When students write, draw or orally compose their own original word problems, these can be adapted and used for review. When teacher and student take turns writing and adding carefully measured complexity to math word problems, this activity can reinforce students’ reading and writing skills.

We'll finish out the top ten in our next post. Be sure to watch for it.

3 Ways to Succeed with Math Using the VAKT Approach

Do you feel inadequate teaching math to struggling math students who just don’t get it? 

 Join the club.

At one time or another, almost every teacher has had to deal with those kinds of feelings. It's not at all unusual for teachers and tutors to feel unprepared for the task at hand.

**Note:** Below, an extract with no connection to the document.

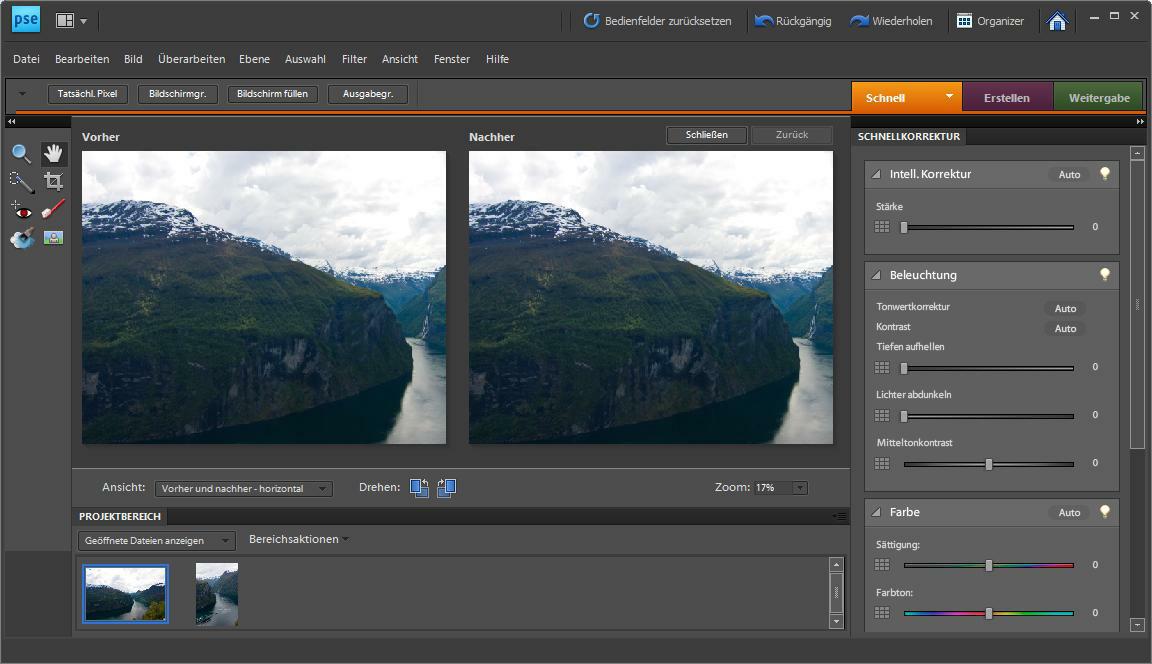Open the Ansicht dropdown showing Vorher und nachher
Screen dimensions: 1152x664
(x=243, y=488)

    Unfortunately, mathematical instruction for remedial and special education students has primarily focused on helping an entire class with the acquisition of basic skills and traditional arithmetic (Chinn, Ashcroft 2007; Montague, Jitendra, 2006). But, clearly, we also need to adapt mathematics instruction to respond to individual student’s needs (Gersten, Jordon, Flojo, 2005).

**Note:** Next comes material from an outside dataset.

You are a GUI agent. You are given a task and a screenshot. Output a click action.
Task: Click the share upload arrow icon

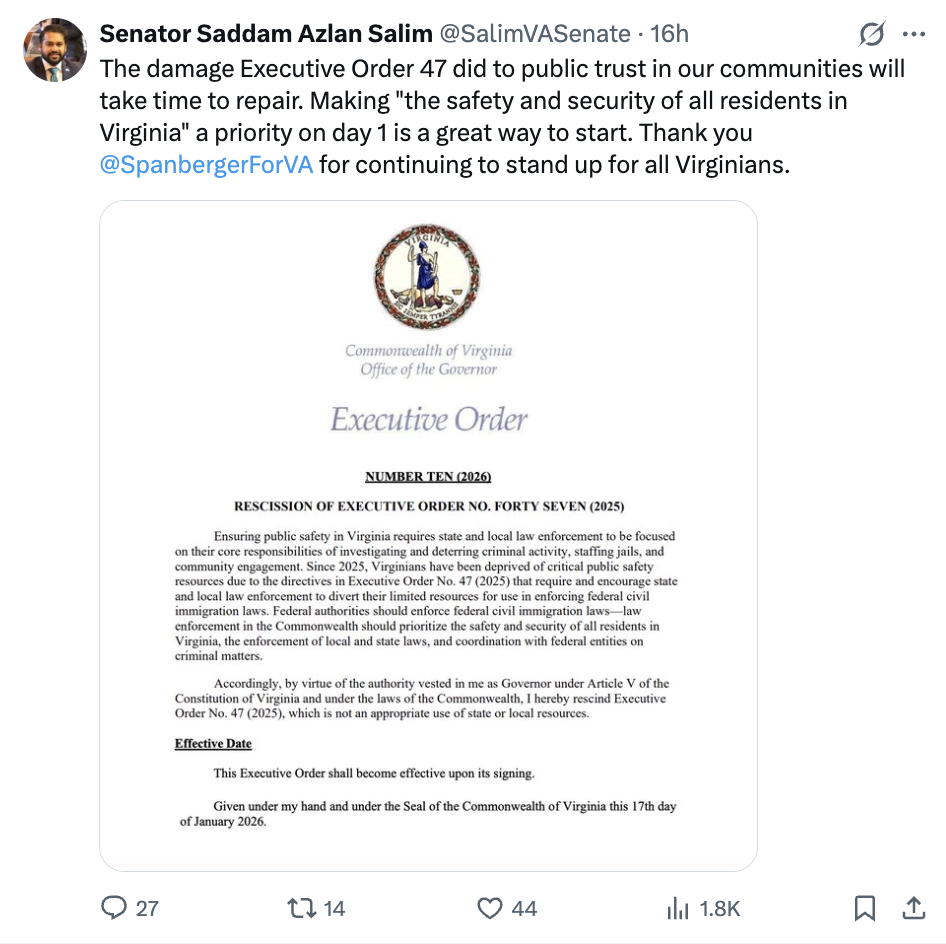(914, 908)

         For example, one of the things you realize when dealing with dyslexia and math learning disabilities is that teaching and learning are multisensory. In 1979, Dr. Joyce Steeves wrote one of the earliest papers to suggest a multisensory approach to the teaching of mathematics. Dr. Steeves advocated the same teaching principles for teaching mathematics as Dr. Samuel Orton had suggested for language.

We know today that these multisensory strategies are effective for all students. What are they? The VAKT approach. VAKT stands for visual, auditory, kinesthetic, and tactile. It's a fancy way of saying that you should help students see, hear, move and touch things as they try to understand a problem. This approach is especially helpful to students with “short attention spans” as they are not expected to merely sit still and learn the material. Instead, they manipulate tangible concrete objects that help them conceptualize abstract concepts. By using the O-G approach to support the teaching of both language acquisition AND Mathematics, we discover the best practices for the teaching of math in general.

In the next few posts, I’ll outline 10 techniques that I’ve found most effective for teaching students who struggle with math.

Today will focus on the first 3 Big VAKT Ideas:

         1. Touch it – Feel it – Move it Make math playful and concrete. It's long been a best practice in math education to teach concepts with concrete materials and examples. Wise teachers know that it's only when the vocabulary and the process are understood, that they can then move to a more abstract approach.

         2. Challenge and Creativity:   Instructors are at their best when they use their creativity to further their student’s understanding of math concepts, instead of merely relying on flash cards and worksheets. At the same time, students learn in an enjoyable way with all senses engaged while making connections between the concrete ideas they’ve experienced and the abstract concepts they need for quick recall.

         3. Have Success with a Solid Plan: Don't you love it when a plan comes together? You can use what we call a cumulative structure and sequence designed to flow through lessons automatically. Yes, those are a lot of big words, but concentrate on the "automatic" part. OG Math has a built in structure for strengthening thinking skills.